Task directions: Of the entries below, repeat exactly only those lines from the one containing "Task: Check Change Invoice Prices option" through the last line, with pictures omitted.
-- Provided data follows --
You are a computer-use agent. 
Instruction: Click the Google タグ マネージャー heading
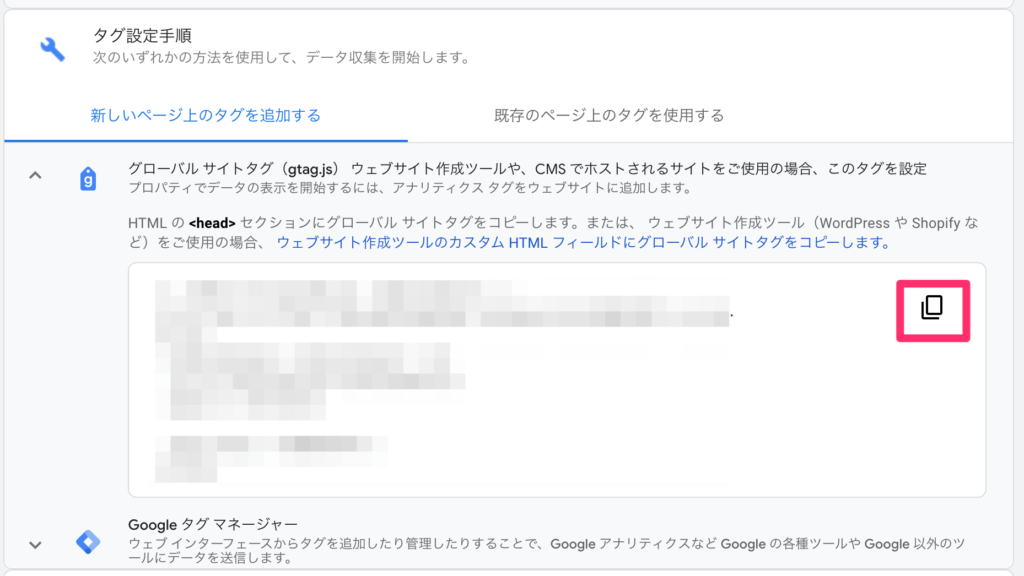point(213,524)
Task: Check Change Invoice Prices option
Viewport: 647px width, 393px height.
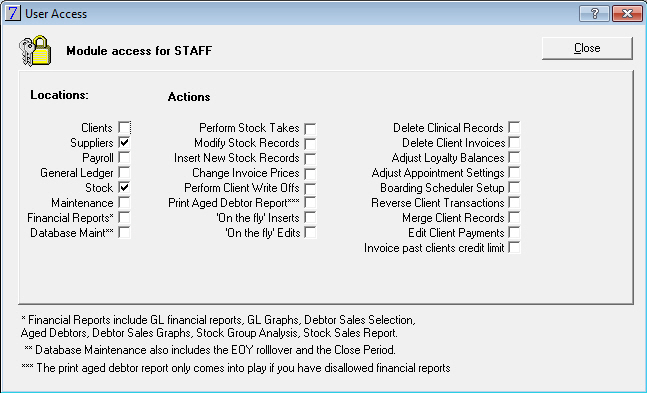Action: coord(310,173)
-- Provided data concluded --
Reply to the task:
Task: Check Change Invoice Prices option
Viewport: 647px width, 393px height.
Action: coord(310,173)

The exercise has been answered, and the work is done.